Case Studies | Josh Blicker
While Holding $150 CPA at 10x Spend
This is what happens when you treat paid media like a growth engine, not a guessing game.
A South Florida depression treatment provider offering TMS and ketamine wanted to expand aggressively.
The goal was simple: open more locations, fill schedules, and keep acquisition costs under control while scaling spend. We did exactly that.
3 locations in South Florida. Strong service.
Clear demand. Growth ambitions.
Paid media was active, but budget and structure were not built for scale. The business needed a repeatable acquisition system that could expand location-by-location without CPA blowing up.
Paid does not exist in a vacuum. We collaborated directly with the SEO team to map and expand into tier-2 keyword themes that patients research before they are ready to convert. This built a broader demand net and supported long-term growth.
Examples of expansion topics: Alternative treatment options, Medical psychedelics, Anxiety treatment
SEO widened the top of funnel.
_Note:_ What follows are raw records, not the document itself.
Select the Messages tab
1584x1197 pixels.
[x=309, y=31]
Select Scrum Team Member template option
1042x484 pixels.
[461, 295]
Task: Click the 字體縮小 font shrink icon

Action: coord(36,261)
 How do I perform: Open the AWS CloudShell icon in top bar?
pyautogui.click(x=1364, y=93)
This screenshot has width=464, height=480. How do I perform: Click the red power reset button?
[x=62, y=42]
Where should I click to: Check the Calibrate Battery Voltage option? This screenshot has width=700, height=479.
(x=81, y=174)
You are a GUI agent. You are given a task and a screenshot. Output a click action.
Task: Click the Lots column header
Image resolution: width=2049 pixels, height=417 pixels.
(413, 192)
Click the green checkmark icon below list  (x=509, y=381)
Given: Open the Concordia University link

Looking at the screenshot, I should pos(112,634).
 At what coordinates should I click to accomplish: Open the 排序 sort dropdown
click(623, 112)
Paid Search harvested demand. YouTube warmed cold audiences. Local targeting converted by location.
We built the system around one rule: win bottom-of-funnel first, then expand outward. Paid Search became the core driver because it captures high-intent patients already looking for treatment. For two straight years, Paid Search was the number one driver of patient volume. Execution was disciplined.
Keyword categorization was structured to dominate bottom-of-funnel terms, with roughly 70% of budget committed to high-intent categories. We continued increasing investment into winning keywords until efficiency started to drop, then reallocated. We layered in YouTube Ads at roughly 10% of spend to expand reach without sacrificing trust. Creative used UGC-style assets and testimonial formats to lower skepticism and build conversion momentum. Local targeting was engineered deliberately. Near me intent. Location-specific terms. Tight geo targeting around each center. This allowed each location to behave like its own acquisition unit instead of one blended campaign.
Over 3 years, the company scaled from 3 locations to 9 locations across South Florida. Spend scaled from roughly $3.5K to $35K while maintaining efficiency.
Key outcomes: Locations: 3 to 9 in 3 years, Spend: $3,500 to $35,000, CPA: held at approximately $150 per lead at 10x spend, Lead volume: scaled approximately 10x with budget, Primary acquisition driver: Paid Search remained number one for 2 years
This was not a one-time spike. It was sustained, repeatable growth driven by structured allocation and disciplined scaling.
Most advertisers scale by turning dials up and hoping CPA holds. We scaled by earning the right to spend more. Bottom-of-funnel dominance first. Local intent second. Expansion channels third. Reallocate the moment efficiency drops. No guesswork. No vanity metrics. Just disciplined spend tied to patient acquisition.
If you want to scale locations, you need a system that scales with you. Own bottom-of-funnel demand. Build local acquisition units by location. Layer in expansion channels that build trust. Coordinate paid and SEO so demand compounds. That is how you grow from 3 locations to 9 without losing control.